WEEK—3 Lecture-3 hr
Relational model: Overview
1 Relational Model
➢ Relational Data Model was first prosed by Ted Codd of IBM in the 1970s. Its commercial
implementations were observed in the 1980s.
➢ The relational data model is employed for storing and processing the data in the database.
➢ Relational Model represents the database as a collection of relations.
➢ A relation is nothing but a table of values.
Basic terminologies used in relational data model
➢ Attribute: Each column in a Table. Attributes are the properties which define a relation.
e.g., Student_Rollno, NAME,etc.
➢ Tables – In the Relational model the, relations are saved in the table format. It is stored
along with its entities. A table has two properties rows and columns. Rows represent
records and columns represent attributes.
➢ Tuple – It is nothing but a single row of a table, which contains a single record.
➢ Relation Schema: A relation schema represents the name of the relation with its attributes.
It provides the description of the relational database.
➢ Degree: The total number of attributes which in the relation is called the degree of the
relation.
➢ Cardinality: Total number of rows present in the Table.
➢ Column: The column represents the set of values for a specific attribute.
➢ Relation instance – Relation instance is a finite set of tuples in the RDBMS system.
Relation instances never have duplicate tuples.

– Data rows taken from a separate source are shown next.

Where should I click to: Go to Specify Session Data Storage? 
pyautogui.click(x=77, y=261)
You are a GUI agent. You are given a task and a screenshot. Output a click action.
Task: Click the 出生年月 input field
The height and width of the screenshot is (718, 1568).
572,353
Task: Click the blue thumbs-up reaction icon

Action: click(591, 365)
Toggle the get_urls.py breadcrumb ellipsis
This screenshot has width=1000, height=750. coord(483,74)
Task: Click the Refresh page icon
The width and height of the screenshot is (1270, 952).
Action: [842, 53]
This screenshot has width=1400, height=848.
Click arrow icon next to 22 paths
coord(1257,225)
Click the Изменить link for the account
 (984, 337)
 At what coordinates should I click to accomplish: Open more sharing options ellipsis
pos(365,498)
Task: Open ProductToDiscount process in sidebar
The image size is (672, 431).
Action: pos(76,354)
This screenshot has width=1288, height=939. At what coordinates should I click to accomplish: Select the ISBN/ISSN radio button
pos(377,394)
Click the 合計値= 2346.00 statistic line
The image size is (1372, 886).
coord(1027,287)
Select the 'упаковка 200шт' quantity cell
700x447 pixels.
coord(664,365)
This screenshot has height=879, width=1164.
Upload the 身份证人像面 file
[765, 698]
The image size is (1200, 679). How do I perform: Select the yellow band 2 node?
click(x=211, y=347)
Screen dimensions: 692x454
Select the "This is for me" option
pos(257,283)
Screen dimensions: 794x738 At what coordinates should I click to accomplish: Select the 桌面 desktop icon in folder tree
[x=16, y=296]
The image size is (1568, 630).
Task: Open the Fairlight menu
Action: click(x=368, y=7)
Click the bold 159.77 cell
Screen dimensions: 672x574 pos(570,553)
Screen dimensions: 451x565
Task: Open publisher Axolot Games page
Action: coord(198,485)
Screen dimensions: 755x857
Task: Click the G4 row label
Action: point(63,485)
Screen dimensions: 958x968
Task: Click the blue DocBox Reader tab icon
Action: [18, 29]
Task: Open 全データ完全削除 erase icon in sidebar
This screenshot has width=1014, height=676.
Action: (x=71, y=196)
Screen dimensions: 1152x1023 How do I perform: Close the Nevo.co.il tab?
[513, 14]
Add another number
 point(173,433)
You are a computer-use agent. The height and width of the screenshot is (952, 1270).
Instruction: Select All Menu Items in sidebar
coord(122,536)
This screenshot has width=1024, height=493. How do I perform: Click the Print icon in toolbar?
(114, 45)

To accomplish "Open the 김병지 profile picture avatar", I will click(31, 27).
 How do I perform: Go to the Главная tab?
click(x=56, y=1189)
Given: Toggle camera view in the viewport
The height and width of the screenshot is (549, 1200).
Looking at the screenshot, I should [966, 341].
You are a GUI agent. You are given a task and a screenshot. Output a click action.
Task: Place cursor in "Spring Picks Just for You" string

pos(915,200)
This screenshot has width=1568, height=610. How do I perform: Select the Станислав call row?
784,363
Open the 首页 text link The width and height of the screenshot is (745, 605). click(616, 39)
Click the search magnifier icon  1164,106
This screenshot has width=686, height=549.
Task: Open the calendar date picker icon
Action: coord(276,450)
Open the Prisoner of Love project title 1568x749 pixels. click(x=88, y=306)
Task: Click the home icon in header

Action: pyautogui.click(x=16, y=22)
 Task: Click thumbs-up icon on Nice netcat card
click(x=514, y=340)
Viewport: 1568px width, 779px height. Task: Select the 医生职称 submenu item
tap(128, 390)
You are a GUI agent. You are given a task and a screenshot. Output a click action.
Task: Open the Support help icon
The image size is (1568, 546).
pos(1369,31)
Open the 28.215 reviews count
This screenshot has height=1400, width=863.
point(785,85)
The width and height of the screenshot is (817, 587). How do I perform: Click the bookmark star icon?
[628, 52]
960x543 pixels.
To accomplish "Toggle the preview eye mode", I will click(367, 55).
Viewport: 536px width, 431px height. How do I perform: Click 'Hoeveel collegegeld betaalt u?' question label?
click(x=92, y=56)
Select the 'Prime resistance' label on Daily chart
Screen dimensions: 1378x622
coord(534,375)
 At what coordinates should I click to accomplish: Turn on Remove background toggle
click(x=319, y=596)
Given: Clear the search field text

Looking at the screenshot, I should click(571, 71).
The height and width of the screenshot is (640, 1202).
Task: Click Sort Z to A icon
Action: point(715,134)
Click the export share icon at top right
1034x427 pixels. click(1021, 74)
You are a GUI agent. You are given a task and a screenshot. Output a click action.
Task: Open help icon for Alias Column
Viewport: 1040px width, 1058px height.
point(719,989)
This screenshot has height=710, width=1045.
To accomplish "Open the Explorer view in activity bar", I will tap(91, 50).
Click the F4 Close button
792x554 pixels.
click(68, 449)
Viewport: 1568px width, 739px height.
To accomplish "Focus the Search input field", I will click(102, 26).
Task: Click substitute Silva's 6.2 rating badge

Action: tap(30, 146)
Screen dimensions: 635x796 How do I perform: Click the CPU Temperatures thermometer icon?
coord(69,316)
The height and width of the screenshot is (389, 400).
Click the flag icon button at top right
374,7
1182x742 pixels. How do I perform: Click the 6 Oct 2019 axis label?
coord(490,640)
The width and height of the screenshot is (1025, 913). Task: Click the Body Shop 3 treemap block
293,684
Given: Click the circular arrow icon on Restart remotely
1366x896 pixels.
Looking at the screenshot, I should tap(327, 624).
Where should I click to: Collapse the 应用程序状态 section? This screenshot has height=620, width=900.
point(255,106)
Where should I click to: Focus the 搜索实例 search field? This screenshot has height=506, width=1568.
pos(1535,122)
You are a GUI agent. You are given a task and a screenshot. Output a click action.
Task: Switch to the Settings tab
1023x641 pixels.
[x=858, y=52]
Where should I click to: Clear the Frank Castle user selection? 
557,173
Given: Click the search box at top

➢ Relation key – Every row has one, two or multiple attributes, which is called relation key,
which uniquely identifies each tuple in the relation.
➢ Attribute domain – Every attribute has some pre-defined value and scope which is known
as attribute domain.
➢ Null – The value which is unknown or unavailable is called NULL value. It is represented as
blank space.
➢ Figure shows an example of a STUDENT relation, which corresponds to the STUDENT
schema. Each tuple in the relation represents a particular student entity
The attributes and tuples of a relation STUDENT.
characteristics
1. Each relation in a database must have a distinct or unique name which would separate it from
the other relations in a database.
2. A relation must not have two attributes with the same name. Each attribute must have a
distinct name.
3. Duplicate tuples must not be present in a relation.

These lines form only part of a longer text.